* _WORK INSTRUCTION_: Between the line containing "Task: Activate Focus mode icon on the visual" and the line containing "The width and height of the screenshot is (1568, 681)." lies a run of lines; give that run again exactly, with both of those lines, and nothing else from the entries below.
RECORDS PROVIDED START
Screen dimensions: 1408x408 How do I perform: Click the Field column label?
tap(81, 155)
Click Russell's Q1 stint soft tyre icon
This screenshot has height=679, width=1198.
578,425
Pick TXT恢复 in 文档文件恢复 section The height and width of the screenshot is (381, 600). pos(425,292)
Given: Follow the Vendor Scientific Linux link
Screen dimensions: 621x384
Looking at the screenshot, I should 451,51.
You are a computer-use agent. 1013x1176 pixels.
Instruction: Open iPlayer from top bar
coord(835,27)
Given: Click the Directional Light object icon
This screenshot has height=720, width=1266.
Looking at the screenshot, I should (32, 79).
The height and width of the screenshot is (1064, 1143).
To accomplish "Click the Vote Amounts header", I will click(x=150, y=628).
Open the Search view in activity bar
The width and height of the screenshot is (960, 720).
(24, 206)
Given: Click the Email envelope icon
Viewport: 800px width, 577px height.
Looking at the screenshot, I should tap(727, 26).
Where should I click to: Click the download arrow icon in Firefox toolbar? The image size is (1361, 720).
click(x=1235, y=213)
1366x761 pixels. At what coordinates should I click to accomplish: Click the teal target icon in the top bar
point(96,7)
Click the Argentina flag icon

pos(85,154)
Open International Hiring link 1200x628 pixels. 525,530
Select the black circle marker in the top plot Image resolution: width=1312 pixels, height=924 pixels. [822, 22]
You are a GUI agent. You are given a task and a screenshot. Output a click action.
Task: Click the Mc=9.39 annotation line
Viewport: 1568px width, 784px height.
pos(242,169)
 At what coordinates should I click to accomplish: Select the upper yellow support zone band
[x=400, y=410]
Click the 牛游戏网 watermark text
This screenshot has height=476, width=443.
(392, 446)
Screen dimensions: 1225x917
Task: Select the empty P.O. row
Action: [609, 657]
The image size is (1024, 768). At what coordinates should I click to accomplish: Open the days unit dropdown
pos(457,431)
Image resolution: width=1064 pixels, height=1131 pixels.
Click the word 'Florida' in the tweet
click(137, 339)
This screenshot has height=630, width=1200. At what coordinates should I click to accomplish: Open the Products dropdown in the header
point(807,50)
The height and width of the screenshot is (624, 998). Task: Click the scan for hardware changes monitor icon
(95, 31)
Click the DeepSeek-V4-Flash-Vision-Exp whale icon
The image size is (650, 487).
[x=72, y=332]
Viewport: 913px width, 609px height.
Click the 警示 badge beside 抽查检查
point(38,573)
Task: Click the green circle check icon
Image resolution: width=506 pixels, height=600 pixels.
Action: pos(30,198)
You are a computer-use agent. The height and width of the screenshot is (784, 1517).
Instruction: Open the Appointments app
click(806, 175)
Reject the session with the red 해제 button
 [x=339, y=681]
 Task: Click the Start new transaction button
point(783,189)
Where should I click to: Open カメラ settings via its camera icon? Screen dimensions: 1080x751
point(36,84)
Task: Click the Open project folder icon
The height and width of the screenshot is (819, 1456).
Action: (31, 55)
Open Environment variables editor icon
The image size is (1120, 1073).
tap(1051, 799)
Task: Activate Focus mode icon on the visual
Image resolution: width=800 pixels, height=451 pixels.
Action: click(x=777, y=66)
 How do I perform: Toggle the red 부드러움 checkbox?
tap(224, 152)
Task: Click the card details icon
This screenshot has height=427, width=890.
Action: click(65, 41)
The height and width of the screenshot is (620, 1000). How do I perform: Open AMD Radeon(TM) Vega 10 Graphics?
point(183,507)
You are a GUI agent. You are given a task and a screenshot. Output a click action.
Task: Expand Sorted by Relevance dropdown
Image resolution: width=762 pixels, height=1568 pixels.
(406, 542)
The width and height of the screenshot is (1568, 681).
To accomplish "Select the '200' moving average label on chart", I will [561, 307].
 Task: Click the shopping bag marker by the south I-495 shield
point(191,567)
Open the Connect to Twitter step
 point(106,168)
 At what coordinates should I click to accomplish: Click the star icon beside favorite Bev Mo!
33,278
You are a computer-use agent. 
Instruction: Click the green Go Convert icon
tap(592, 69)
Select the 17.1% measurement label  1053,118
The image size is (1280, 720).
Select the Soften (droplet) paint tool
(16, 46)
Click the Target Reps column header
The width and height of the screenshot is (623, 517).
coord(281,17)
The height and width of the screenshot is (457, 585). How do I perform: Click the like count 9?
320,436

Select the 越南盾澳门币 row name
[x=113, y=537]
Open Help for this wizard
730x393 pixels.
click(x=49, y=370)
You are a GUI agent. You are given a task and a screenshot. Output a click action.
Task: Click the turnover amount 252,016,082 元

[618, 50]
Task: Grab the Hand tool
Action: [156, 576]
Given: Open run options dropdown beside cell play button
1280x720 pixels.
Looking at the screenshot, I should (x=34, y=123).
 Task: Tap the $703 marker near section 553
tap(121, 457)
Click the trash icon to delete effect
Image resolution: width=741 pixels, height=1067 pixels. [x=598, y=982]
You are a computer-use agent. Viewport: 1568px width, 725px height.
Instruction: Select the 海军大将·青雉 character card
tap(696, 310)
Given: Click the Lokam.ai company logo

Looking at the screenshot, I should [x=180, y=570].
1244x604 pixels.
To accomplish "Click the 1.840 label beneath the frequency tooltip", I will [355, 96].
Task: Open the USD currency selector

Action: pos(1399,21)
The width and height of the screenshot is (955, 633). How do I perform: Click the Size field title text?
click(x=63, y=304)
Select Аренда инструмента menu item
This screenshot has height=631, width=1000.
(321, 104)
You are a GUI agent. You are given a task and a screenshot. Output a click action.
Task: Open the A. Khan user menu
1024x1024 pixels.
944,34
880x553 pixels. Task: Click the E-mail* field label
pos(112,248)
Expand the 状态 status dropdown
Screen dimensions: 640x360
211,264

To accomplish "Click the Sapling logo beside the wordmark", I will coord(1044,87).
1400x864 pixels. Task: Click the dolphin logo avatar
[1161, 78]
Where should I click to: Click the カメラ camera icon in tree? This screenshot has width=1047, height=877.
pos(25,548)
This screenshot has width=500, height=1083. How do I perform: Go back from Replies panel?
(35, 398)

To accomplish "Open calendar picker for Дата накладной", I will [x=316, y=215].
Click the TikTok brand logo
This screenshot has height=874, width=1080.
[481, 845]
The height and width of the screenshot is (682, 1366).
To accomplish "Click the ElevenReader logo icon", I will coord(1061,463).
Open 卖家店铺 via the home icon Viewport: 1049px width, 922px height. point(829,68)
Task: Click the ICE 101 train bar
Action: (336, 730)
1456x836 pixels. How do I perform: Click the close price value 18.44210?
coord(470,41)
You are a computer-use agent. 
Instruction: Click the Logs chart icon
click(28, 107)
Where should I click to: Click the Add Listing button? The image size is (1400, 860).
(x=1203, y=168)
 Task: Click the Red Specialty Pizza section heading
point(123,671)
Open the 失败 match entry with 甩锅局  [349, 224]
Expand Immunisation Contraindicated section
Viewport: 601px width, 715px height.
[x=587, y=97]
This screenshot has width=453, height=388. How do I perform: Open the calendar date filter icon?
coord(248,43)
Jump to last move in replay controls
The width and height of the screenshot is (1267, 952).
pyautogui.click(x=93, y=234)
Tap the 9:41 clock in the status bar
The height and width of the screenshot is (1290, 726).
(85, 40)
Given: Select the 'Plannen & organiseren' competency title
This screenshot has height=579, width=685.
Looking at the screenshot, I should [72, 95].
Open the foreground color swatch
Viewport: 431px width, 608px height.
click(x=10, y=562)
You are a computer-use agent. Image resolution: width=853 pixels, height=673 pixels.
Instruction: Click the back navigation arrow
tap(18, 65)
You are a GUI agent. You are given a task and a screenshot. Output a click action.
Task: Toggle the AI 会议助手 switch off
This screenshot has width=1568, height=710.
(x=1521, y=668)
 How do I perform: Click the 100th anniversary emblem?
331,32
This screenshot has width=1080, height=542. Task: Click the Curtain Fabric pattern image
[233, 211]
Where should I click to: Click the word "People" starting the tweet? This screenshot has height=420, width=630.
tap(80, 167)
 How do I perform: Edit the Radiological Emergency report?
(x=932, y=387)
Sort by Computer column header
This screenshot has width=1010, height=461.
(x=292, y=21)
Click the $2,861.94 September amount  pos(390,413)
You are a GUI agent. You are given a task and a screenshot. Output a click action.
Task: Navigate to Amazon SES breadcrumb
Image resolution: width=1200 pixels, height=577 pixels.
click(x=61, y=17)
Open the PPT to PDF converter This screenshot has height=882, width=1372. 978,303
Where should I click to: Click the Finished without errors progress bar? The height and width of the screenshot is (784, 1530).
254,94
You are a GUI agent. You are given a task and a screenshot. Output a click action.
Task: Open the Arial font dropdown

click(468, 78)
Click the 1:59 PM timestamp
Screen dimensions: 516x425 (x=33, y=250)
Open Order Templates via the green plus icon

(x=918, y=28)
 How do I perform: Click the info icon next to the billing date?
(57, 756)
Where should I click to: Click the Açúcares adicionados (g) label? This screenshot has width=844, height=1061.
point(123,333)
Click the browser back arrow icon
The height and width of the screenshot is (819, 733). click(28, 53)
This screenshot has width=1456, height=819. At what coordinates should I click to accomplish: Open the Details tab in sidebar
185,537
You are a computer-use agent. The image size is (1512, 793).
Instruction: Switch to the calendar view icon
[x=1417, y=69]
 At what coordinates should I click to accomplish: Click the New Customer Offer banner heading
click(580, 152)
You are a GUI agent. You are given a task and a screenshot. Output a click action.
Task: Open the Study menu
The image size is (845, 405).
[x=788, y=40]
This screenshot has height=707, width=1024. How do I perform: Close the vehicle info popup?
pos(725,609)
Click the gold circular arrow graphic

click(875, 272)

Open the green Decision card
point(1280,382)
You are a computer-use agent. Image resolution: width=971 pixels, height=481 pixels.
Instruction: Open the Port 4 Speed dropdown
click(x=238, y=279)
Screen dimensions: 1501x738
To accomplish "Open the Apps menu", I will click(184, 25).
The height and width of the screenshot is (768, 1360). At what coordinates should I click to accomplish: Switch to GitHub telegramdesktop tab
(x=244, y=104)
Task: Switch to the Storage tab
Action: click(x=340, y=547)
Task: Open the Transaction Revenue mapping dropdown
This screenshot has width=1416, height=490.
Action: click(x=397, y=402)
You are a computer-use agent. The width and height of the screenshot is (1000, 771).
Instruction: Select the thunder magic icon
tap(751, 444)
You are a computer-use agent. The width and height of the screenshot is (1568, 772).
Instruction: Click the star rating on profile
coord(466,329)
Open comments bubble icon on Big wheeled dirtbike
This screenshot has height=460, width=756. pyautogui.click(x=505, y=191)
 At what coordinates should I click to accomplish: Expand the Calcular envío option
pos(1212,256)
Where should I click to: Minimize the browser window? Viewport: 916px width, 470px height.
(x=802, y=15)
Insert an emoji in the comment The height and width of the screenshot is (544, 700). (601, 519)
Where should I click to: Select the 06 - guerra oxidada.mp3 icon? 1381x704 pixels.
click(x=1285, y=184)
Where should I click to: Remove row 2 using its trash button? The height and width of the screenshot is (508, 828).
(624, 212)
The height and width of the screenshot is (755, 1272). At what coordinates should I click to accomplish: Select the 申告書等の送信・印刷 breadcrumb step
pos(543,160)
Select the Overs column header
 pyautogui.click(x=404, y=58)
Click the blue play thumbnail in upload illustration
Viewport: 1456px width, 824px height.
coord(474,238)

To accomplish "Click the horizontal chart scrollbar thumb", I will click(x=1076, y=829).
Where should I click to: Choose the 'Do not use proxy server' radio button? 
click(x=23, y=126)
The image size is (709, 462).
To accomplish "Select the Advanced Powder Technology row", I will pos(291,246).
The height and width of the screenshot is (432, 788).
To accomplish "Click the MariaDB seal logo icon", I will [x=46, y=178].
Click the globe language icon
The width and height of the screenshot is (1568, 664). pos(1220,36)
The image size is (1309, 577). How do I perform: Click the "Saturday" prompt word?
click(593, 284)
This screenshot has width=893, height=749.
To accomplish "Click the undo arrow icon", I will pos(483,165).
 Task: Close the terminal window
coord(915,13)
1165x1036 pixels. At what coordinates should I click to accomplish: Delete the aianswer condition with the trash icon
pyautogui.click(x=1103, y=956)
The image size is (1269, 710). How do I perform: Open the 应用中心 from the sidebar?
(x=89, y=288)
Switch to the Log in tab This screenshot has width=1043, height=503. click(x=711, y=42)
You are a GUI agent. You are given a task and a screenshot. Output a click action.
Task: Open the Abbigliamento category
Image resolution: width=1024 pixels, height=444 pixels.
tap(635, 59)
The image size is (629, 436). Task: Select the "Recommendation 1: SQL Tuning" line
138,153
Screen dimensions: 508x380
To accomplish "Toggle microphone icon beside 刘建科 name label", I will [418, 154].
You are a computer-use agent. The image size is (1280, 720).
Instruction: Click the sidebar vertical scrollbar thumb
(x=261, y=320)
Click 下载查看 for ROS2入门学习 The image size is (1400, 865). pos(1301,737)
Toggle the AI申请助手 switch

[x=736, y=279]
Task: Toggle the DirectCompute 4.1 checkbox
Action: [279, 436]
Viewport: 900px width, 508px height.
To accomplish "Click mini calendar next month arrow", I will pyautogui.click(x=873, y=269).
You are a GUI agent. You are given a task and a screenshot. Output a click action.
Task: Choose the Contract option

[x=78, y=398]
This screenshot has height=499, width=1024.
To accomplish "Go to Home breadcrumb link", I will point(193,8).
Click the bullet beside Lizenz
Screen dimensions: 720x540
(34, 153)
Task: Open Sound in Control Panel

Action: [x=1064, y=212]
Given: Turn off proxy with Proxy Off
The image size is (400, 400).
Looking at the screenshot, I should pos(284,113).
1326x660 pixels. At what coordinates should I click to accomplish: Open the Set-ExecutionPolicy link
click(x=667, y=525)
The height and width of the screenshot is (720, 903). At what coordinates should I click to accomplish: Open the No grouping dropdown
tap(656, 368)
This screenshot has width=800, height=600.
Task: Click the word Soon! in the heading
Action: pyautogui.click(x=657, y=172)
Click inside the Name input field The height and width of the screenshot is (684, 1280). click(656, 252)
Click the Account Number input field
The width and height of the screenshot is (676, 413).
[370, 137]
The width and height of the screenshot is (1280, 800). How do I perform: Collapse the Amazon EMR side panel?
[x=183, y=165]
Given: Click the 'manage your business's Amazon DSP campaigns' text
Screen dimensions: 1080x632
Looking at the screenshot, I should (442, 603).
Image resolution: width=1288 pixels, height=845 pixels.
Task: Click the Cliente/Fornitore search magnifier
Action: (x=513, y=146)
RECORDS PROVIDED END
* _REPLY TO THE EXERCISE_:
Task: Activate Focus mode icon on the visual
Image resolution: width=800 pixels, height=451 pixels.
Action: click(x=777, y=66)
 How do I perform: Toggle the red 부드러움 checkbox?
tap(224, 152)
Task: Click the card details icon
This screenshot has height=427, width=890.
Action: click(65, 41)
The height and width of the screenshot is (620, 1000). How do I perform: Open AMD Radeon(TM) Vega 10 Graphics?
point(183,507)
You are a GUI agent. You are given a task and a screenshot. Output a click action.
Task: Expand Sorted by Relevance dropdown
Image resolution: width=762 pixels, height=1568 pixels.
(406, 542)
The width and height of the screenshot is (1568, 681).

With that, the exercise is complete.